Combined with Equation (18) and based on the ultimate bending moment of EPC aging for one year, we can get $\gamma$ = 0.0113. Therefore:

$$h_d\left(t\right)=-\frac{0.0113}{t+1}+0.0113$$

(23)

The maximum compressive strain-equivalent aging time curve mentioned in Section 5.2 can be obtained, as shown in Figure 12. The thickness of the aged-layer-equivalent aging time curve is shown in Figure 13.

5.4. Model Verification

Considering the insensitivity of aggregate to the aging factors, the thickness and damage of the aged layer of EPC are characterized by the analysis performed on epoxy mortar. In order to verify the rationality of the model, the theoretical values of the ultimate bending moment of EPC after aging for two years and four years are obtained by Equation (18). The theoretical values obtained from the model proposed in this study and the corresponding experimental values obtained from the four-points bending test of EPC are listed in

Table 3. The theoretical and experimental values of the ultimate bending moment.

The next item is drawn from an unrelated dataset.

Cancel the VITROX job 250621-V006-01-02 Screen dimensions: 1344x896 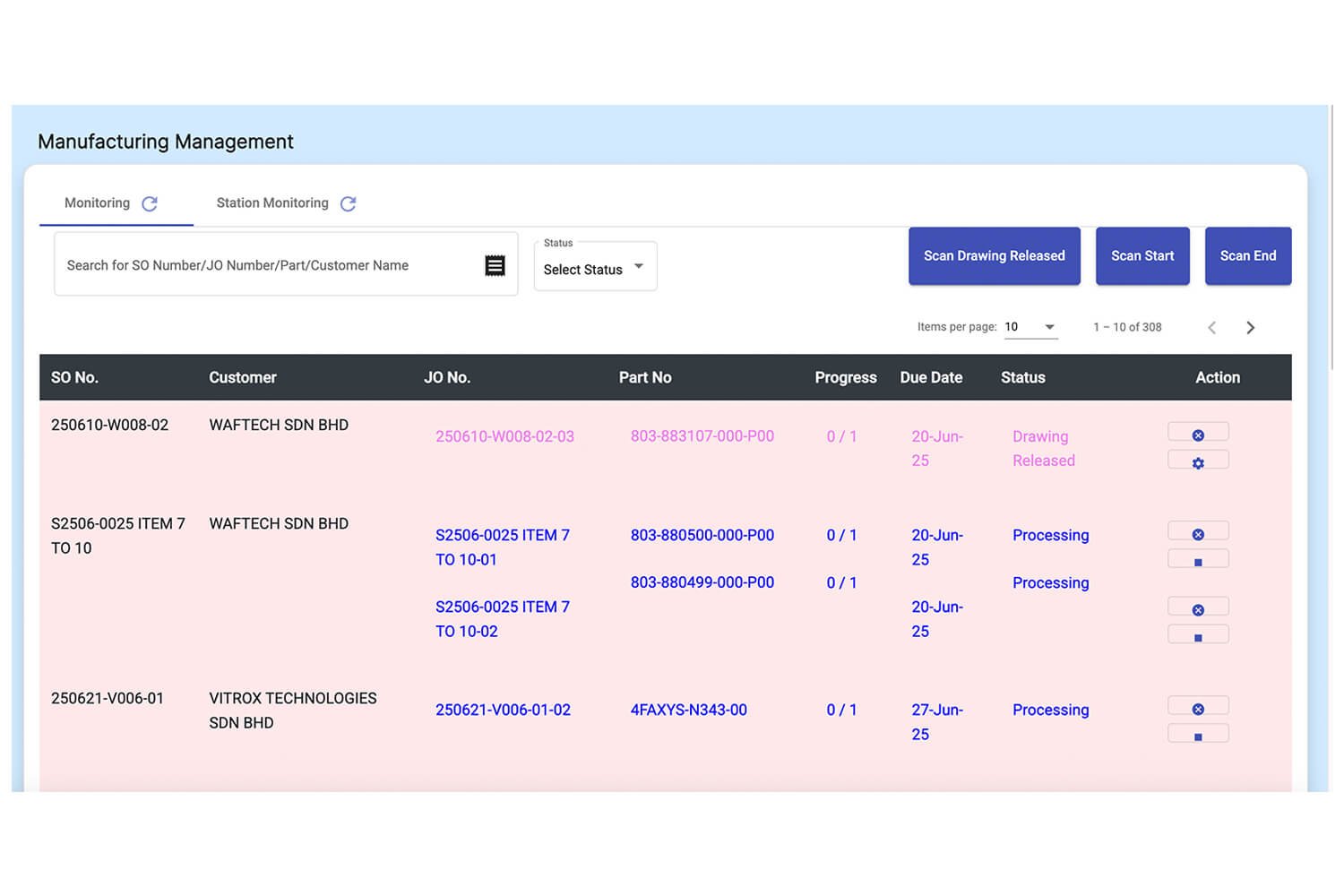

Equivalent Aging Time (Years)	Theoretical Values (N·m)	Experimental Values (N·m)	Error (%)
2	348.1	351.0	0.8
4	338.0	344.8	2.0

. It can be found that the model can accurately predicts the flexural properties of EPC after aging for two and four years. Moreover, based on the ultimate bending moment model, the flexural properties of EPC after aging for several years can be described as the curve in Figure 14. It can be seen from the graph that the attenuation rate of flexural properties of EPC will gradually slow down after aging, resulting from the limited permeability of the environmental factors.

6. Conclusions

The residual flexural performance of epoxy polymer concrete (EPC) under hygrothermal conditions and ultraviolet aging were studied in this paper. Through the experimental study and theoretical analysis, the following conclusions can be obtained:

• Under the accelerated aging conditions simulating the outdoor environment in South China, the flexural performance of EPC is found to decline with increased aging time. The flexural strength of EPC decreased by 8.4% after aging for four years. After different aging times, EPC maintains the characteristic of brittle failure.
• A layered beam model is proposed to explore the mechanisms of flexural property degeneration of EPC. The model is based on assumptions that the stiffness of the surface layer is reduced after aging, following the classical damage model. The damaged surface layer loses its load-carrying capacity when its strain exceeds the ultimate tensile strain. The model can accurately predict the performance of EPC after aging of two and four years.
• The ultimate bending moment model shows that the deterioration of EPC performance will slow down in the subsequent aging process. The aging effects may reach a saturation level in case of enough aging time.